Le prix du rachat de Metrologic par Carlyle fait plus que jamais débat

L’expert indépendant exprime des réserves et juge le montant insuffisant en cas de retrait de la cote. L’Adam a de nouveau alerté l’AMF le 13 mai
Olivier Pinaud

La note en réponse apportée par Metrologic dans le cadre de son rachat par Carlyle et par le dirigeant de la société ne devrait pas convaincre les actionnaires les plus dubitatifs sur l’équité de cette opération. Le rapport du cabinet Ledouble, l’expert indépendant mandaté pour examiner le prix de l’offre, se montre mesuré sur le prix de 38 euros proposé aux actionnaires minoritaires, prix qui pourrait être augmenté de 2 euros, ou de 3 euros si l’initiateur venait à détenir plus de 95% du capital.

«Il apparaît clairement que le prix d’offre proposé de 38 euros par titre Metrologic ne dégage pas de prime d’un niveau comparable à celui des dernières offres publiques de retrait annoncées sur la place de Paris», indique ainsi le cabinet Ledouble. Selon ses calculs, les décotes oscilleraient entre 2% et 101% selon les opérations et les méthodes de valorisation retenues (course de bourse spot et actualisation des flux de trésorerie). «Le prix de 38 euros nous paraîtrait acceptable dans les conditions d’une offre publique non assortie d’un retrait obligatoire, rendant la liquidité aux actionnaires qui le souhaitent (…). En revanche, le prix de 40 euros ne peut être considéré comme suffisant dans la configuration d’un retrait obligatoire tel que visé dans la présente opération», ajoute le cabinet.

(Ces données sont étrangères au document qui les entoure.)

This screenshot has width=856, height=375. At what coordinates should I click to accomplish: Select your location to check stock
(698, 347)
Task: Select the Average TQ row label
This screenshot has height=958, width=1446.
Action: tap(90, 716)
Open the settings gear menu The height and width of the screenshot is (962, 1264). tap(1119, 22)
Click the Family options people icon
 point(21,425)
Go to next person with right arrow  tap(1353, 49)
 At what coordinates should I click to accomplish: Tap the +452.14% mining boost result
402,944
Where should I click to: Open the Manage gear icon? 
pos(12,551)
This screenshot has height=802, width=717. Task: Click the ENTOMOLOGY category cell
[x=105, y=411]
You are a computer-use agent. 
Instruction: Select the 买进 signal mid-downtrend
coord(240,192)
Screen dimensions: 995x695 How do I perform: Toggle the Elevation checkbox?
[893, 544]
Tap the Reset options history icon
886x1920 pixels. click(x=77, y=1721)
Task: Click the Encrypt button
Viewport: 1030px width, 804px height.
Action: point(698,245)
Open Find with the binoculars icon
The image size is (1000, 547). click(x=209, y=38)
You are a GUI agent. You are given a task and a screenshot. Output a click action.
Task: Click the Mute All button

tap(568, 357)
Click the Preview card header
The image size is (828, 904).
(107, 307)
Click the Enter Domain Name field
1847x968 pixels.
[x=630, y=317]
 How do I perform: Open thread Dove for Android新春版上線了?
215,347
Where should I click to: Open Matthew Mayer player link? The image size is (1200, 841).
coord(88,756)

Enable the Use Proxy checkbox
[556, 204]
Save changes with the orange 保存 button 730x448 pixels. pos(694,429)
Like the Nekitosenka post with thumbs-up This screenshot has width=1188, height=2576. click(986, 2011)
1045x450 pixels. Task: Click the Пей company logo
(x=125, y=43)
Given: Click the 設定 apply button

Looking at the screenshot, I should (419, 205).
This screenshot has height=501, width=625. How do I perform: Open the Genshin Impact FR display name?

Mais d’autres critères de valorisation, comme l’examen du plan d’affaires de l’éditeur de logiciels, permettent, selon l’expert indépendant, de justifier les 38 euros. Il ajoute que ce prix a été proposé par Carlyle à l’issue d’un processus ouvert de vente initié en 2010 par Philippe Cimadomo, le président et premier actionnaire de Metrologic. «L’offre de Carlyle résulte elle-même d’une surenchère, qui peut assimiler le prix de 38 euros à un point d’équilibre», précise l’expert. Et s’il reconnaît un «dispositif complexe», l’expert estime que «la différence de traitement entre les actionnaires et managers de Metrologic investissant ou réinvestissant dans le holding de reprise et les actionnaires minoritaires ne conduit finalement pas à léser les seconds au bénéfice des premiers».

Ce rapport devrait motiver la protestation de l’Association de défense des actionnaires minoritaires. Mandatée par plusieurs actionnaires, sa présidente, Colette Neuville, a envoyé un nouveau courrier à l’AMF le 13 mai dernier, son troisième depuis l’annonce de l’opération fin mars.